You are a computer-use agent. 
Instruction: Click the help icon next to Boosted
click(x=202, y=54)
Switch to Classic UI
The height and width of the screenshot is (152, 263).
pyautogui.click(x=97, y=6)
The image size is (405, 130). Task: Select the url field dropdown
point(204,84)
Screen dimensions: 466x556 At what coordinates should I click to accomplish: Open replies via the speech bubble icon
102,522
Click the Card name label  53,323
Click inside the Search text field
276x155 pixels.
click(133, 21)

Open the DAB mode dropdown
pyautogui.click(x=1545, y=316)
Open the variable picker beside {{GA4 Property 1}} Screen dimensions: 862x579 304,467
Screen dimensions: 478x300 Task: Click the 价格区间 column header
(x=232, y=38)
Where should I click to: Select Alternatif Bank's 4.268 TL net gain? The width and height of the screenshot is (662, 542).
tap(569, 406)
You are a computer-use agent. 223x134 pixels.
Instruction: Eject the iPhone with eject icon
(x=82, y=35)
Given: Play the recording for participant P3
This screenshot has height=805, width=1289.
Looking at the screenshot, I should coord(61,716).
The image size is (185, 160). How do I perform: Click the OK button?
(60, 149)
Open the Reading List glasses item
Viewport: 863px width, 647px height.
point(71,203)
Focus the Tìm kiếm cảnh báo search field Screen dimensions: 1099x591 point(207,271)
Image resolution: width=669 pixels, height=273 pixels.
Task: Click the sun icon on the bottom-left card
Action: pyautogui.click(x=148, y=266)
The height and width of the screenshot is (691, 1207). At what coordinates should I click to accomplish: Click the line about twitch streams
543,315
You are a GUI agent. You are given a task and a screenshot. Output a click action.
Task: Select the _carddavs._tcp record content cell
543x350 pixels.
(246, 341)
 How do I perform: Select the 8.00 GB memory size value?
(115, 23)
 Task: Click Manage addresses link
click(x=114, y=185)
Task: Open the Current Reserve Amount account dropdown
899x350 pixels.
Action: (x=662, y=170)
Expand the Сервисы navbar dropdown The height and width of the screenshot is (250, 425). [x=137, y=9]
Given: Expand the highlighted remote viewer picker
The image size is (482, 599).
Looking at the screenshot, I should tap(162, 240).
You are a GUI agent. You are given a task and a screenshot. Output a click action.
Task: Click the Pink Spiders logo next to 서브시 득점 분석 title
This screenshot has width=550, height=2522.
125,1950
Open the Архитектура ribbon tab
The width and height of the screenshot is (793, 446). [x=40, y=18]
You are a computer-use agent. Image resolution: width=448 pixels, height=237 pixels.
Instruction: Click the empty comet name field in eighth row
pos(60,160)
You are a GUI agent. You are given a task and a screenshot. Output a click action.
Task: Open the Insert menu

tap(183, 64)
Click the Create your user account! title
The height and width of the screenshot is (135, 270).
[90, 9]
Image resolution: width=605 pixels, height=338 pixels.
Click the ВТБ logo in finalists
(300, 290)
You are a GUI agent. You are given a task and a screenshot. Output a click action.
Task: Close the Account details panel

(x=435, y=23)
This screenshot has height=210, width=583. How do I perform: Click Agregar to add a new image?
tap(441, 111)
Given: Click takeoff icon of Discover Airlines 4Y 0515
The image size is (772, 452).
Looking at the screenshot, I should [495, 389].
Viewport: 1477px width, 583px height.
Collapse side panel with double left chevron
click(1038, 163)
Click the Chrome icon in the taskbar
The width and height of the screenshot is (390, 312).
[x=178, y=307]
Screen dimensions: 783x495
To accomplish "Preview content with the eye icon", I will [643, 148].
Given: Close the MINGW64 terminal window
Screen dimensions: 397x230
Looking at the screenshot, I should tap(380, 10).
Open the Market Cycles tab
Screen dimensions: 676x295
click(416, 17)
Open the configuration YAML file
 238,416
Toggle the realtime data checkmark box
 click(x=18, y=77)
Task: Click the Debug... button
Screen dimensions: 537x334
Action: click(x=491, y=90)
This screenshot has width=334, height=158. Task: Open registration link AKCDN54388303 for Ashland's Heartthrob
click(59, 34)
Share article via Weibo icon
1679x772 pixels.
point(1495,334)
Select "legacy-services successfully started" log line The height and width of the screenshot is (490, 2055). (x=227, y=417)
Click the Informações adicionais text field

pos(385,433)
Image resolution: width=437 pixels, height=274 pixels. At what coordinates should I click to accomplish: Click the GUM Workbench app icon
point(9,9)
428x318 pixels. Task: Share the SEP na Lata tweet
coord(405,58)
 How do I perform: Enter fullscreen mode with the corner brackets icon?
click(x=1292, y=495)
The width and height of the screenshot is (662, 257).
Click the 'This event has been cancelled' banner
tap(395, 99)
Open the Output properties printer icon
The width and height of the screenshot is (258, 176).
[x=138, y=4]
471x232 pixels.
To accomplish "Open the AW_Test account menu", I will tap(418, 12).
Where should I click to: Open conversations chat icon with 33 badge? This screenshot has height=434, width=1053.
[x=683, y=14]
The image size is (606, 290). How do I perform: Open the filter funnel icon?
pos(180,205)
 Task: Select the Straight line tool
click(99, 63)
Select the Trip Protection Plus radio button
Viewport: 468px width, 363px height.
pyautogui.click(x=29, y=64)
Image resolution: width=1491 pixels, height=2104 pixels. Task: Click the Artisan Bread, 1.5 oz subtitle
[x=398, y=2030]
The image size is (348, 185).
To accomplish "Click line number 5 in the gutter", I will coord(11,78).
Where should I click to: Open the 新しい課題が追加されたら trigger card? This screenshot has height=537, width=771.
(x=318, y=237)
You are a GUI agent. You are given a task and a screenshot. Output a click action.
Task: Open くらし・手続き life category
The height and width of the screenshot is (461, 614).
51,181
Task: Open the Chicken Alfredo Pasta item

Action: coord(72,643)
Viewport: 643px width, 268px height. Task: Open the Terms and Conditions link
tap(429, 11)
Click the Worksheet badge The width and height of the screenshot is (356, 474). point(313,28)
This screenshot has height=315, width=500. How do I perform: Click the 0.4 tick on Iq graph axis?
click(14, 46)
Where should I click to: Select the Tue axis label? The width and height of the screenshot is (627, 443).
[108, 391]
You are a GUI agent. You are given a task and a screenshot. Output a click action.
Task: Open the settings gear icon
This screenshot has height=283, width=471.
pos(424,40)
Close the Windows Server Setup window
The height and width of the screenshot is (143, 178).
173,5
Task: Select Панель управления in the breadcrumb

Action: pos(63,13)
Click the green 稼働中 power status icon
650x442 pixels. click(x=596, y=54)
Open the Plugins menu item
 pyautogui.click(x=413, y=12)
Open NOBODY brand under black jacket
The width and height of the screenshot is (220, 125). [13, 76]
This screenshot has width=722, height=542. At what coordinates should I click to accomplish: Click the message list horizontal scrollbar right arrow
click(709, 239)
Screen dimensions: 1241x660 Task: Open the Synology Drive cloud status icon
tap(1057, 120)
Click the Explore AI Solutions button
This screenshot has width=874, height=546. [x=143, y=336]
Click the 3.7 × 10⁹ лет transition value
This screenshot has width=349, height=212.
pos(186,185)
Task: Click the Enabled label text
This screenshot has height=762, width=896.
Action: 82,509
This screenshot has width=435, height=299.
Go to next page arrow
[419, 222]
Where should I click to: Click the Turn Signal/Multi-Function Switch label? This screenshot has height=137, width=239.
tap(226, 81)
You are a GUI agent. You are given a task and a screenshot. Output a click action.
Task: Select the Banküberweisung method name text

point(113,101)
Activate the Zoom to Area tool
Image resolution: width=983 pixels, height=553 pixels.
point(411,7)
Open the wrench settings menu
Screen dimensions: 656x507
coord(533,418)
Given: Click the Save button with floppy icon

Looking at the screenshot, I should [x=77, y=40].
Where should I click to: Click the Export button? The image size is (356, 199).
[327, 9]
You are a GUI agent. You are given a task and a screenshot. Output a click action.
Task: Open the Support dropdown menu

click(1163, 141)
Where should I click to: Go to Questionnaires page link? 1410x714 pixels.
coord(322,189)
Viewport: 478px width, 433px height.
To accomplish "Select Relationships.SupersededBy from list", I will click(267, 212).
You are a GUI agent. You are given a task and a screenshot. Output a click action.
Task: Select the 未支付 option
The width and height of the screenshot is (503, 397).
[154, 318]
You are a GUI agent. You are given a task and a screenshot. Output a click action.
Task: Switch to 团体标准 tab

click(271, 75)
──────────
WHAT IS EXPECTED | Copy the stretch of the records above that runs from the line with "428x318 pixels. Task: Share" through the line with "Task: Open くらし・手続き life category". Both end lines belong in the copy, and nothing else does.

ANSWER FOR THIS EXERCISE |
428x318 pixels. Task: Share the SEP na Lata tweet
coord(405,58)
 How do I perform: Enter fullscreen mode with the corner brackets icon?
click(x=1292, y=495)
The width and height of the screenshot is (662, 257).
Click the 'This event has been cancelled' banner
tap(395, 99)
Open the Output properties printer icon
The width and height of the screenshot is (258, 176).
[x=138, y=4]
471x232 pixels.
To accomplish "Open the AW_Test account menu", I will tap(418, 12).
Where should I click to: Open conversations chat icon with 33 badge? This screenshot has height=434, width=1053.
[x=683, y=14]
The image size is (606, 290). How do I perform: Open the filter funnel icon?
pos(180,205)
 Task: Select the Straight line tool
click(99, 63)
Select the Trip Protection Plus radio button
Viewport: 468px width, 363px height.
pyautogui.click(x=29, y=64)
Image resolution: width=1491 pixels, height=2104 pixels. Task: Click the Artisan Bread, 1.5 oz subtitle
[x=398, y=2030]
The image size is (348, 185).
To accomplish "Click line number 5 in the gutter", I will coord(11,78).
Where should I click to: Open the 新しい課題が追加されたら trigger card? This screenshot has height=537, width=771.
(x=318, y=237)
You are a GUI agent. You are given a task and a screenshot. Output a click action.
Task: Open くらし・手続き life category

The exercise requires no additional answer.